Ruth had no appetite for dinner that evening, but she was obliged to meet her friends and the actors and actresses who ate at her table with at least an appearance of cheerfulness.

It was impressed upon her mind more deeply than ever before, however, that her arrangement with the Alectrion Film Corporation was not wholly satisfactory. She had learned so much now about the making of a screen picture that often her advice in the directing of the action was accepted with admiration by Mr. Hooley. Mr. Hammond was not afraid to go away and leave the two to film the most important scenes in a script.

And why should she be tied to certain agreements that cramped her? Especially in a case of this kind. For the sake of saving expense Mr. Hammond was likely to insist that the artistic part of "The Long Lane's Turning" should be sacrificed.

Ruth felt that on her part she would spend twenty-five thousand dollars more (if she had it to spend) in shipping the whole company over the border and making the remainder of the picture in Canada.

"I am going to be in a position some time where I shall have the say as to every detail of the picture," she told herself. "I want to be my own manager and my own producer. Otherwise I shall never be happy—nor will I ever be sure of making worth-while pictures."

For Ruth took this career of hers very seriously indeed. Because she did so, perhaps, the fact that Tom Cameron seemed to consider his work so lightly caused Ruth to criticise the young man harshly. That could only be expected.

Tom did not return for dinner. Nor did Mr. Hammond come back to headquarters. Chess Copley was eager to get the girls out in his Lauriette again.

"Pooh! it's nothing much, I guess," said Helen, seemingly having lost her first interest in the smugglers and the King of the Pipes. "And, anyway, I shall not go unless Tom is with us."

"Why, Helen!" cried Ruth, "I thought you were so eager."

"Well, perhaps. If Tom went."

"But we promised Chess."

"You promised him. He wants to do it because you are going."

"Now, Helen, you know—"

"I know just what I am saying. I have no interest in 'Lasses Copley. You have."

"You are the most exasperating girl!" exclaimed Ruth, in some warmth.

They were in their room freshening their toilets for the evening.

"I don't seem to suit you any more than Tom does," said her chum coolly.

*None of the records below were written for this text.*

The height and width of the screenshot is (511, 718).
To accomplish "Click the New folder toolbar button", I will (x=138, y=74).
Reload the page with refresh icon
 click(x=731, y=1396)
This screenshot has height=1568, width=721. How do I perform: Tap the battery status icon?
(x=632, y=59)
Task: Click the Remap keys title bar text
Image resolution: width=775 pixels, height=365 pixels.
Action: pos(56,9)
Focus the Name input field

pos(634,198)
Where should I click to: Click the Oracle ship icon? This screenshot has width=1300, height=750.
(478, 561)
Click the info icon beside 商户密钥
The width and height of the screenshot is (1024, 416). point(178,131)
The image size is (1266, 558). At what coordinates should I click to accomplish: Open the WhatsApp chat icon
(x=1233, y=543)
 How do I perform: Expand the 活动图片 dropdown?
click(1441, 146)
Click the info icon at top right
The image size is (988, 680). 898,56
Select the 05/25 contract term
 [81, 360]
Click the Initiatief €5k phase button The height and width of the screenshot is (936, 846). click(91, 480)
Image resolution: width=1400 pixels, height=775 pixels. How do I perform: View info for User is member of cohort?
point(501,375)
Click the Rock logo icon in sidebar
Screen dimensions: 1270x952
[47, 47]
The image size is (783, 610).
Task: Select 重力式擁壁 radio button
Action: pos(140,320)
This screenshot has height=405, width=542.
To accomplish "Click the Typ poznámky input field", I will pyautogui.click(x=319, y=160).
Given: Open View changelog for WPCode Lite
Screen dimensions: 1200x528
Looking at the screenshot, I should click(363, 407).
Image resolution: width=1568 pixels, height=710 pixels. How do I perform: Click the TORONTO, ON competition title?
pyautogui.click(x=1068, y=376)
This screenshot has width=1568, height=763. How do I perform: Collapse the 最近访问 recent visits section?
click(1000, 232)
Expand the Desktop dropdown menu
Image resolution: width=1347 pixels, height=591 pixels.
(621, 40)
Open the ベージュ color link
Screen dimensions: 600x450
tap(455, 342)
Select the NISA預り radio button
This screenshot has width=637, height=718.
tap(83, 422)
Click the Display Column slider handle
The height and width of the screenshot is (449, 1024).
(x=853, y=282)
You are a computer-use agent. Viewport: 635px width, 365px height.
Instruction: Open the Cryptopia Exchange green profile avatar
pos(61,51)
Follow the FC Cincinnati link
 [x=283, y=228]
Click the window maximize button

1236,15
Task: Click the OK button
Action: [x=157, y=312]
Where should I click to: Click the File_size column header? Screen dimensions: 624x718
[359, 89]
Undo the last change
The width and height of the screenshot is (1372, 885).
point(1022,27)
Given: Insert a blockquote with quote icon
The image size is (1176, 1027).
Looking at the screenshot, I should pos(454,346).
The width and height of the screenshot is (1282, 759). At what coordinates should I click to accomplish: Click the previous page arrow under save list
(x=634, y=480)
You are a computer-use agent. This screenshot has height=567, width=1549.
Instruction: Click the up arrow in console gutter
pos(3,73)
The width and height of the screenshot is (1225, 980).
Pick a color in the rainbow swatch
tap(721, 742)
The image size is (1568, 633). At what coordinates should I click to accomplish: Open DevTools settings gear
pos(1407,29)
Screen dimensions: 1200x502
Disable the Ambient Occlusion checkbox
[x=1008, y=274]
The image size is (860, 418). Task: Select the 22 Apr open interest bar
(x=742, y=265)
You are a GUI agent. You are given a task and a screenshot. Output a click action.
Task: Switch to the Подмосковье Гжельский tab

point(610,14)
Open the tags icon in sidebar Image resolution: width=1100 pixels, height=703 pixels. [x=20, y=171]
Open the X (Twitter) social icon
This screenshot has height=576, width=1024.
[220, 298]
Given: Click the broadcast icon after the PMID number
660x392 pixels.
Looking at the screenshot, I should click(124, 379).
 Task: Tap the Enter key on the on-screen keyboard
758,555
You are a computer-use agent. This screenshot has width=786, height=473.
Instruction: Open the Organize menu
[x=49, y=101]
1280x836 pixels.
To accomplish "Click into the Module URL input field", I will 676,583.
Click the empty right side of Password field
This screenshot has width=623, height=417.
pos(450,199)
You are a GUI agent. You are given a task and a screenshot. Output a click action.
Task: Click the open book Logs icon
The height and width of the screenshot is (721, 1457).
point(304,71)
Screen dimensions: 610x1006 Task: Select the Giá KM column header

"I declare, Helen! you go too far."

"I shan't go too far this time—without Tom." Helen laughed in a provoking way. "You can run along with your Chessleigh if you like. Not me!"

"That is just what I will do," said Ruth quietly, but with flashing eyes. "I would not insult him by refusing—now. I will tell him you have a headache and cannot come."

"Do as you like," was the ungracious reply. "You are crazy about Chess, I guess."

"I believe you are jealous, Helen Cameron!" cried Ruth, in wonder.

"I don't know why I should be," returned Helen lightly. "I've no interest in Chess Copley. And I haven't had since—"

"Since when, I'd like to know?"

"Since I found him out. So now! That's enough. I am not going. Unless, of course, Tom returns and wants me to go along with you and Chess."

What more was there to say? Ruth did not wish to disappoint Chessleigh. She felt that Helen Cameron had no reason for treating the young man as she did.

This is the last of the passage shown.